The ability of activated immune cells to prevent immunodeficiency virus infection was demonstrated in the early 1990s.3,4 As one example, Hu et al. prepared a vaccine comprising envelope glyco-protein (the outer coat protein) of simian immunodeficiency virus (SIV). Four macaques were vaccinated with the envelope-based vaccine while four macaques served as controls. When later challenged with an infectious clone of SIV that expressed an envelope protein identical to that in the vaccine, all four vaccinated animals were protected from infection. In contrast, all control animals became infected.4 

Encouraged by these early successes, scientists prepared mono- or bivalent HIV-1 envelope vaccines5,6 for clinical study. However, in the human trials, unlike the situation for the non-human primates, the challenge viruses could not be pre-selected to share envelope antigens with the vaccines. When trial participants were naturally exposed to the diversity of HIV-1 isolates, their activated lymphocytes could not respond. Specifically, as illustrated in Figure 1C, the limited set of antibodies primed by mono- or bivalent-envelope vaccines could target only a subset of viruses (using lock-and-key interactions). Viruses with divergent envelope structures escaped the primed surveillance system.7,8 

HIV-1 populations display impressive sequence diversity as the result of an error-prone reverse transcriptase and a lack of polymerase-related proofreading function.9,10 This sequence heterogeneity occurs throughout the HIV-1 genome and affects both internal and external viral antigens.

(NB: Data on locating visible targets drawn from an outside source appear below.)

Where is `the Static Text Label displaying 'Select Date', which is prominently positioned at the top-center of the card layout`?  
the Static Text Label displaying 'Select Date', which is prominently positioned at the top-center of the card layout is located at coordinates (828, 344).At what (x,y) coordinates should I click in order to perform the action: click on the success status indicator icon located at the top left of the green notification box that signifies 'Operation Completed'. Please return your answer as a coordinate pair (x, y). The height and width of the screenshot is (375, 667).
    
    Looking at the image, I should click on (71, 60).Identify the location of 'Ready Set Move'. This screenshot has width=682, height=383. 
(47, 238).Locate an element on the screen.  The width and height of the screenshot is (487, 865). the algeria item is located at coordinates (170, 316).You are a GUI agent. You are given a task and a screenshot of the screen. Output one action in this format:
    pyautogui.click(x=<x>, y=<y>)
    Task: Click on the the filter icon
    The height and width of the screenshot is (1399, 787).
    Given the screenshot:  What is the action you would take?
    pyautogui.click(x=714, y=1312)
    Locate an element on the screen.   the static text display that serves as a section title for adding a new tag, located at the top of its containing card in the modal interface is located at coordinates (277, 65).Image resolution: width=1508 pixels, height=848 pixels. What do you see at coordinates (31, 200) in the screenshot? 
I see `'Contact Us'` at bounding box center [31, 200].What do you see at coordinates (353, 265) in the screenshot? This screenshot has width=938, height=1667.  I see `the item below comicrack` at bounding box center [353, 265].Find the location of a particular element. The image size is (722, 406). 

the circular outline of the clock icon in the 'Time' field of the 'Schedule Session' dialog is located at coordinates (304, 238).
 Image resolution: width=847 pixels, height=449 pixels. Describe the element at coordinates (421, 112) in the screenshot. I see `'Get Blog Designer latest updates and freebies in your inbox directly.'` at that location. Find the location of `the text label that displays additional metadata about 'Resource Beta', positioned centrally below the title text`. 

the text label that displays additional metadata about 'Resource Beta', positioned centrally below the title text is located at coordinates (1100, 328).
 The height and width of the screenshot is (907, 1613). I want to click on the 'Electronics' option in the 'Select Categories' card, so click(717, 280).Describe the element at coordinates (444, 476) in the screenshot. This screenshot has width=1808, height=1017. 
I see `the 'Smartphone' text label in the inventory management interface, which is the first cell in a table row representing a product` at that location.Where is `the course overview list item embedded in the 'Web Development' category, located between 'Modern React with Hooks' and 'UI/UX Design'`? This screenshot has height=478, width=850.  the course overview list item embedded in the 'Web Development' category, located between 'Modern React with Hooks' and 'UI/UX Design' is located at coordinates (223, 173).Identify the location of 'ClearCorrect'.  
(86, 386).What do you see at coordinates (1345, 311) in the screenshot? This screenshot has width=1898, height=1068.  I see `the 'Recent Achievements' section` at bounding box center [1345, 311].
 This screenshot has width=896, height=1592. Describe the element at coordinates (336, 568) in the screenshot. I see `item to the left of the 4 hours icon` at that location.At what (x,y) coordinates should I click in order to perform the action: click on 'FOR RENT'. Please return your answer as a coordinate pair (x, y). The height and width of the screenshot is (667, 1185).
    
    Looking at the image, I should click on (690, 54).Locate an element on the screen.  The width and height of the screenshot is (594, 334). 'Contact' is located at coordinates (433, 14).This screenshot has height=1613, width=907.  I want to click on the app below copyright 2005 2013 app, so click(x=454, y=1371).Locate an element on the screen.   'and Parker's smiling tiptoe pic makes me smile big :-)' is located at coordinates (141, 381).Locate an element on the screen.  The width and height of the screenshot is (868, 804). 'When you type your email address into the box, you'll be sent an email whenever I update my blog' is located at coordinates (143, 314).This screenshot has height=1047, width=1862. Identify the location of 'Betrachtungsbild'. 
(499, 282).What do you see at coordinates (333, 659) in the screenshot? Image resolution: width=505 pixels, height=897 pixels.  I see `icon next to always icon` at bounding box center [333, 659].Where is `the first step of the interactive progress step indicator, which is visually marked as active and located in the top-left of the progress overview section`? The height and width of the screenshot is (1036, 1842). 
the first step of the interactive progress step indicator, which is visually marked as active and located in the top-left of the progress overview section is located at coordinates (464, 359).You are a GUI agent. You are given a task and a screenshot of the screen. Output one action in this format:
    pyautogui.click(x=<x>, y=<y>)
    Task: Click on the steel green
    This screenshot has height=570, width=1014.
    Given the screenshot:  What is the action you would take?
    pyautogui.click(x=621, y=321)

Envelope protein, the primary target of neutralizing antibodies, encompasses five hypervariable regions that can differ substantially among isolates in both sequence and size.11–14 Constraints on envelope structure exist, as the protein must bind highly conserved molecules on human cells (e.g., CD4 and co-receptors such as CCR5).15 Nonetheless, the number of mutually exclusive envelope antigens able to mediate infection is likely greater than one or two, explaining (at least in part) the failure of mono- or bi-component vaccines to fully protect against HIV-1 infection in human clinical trials.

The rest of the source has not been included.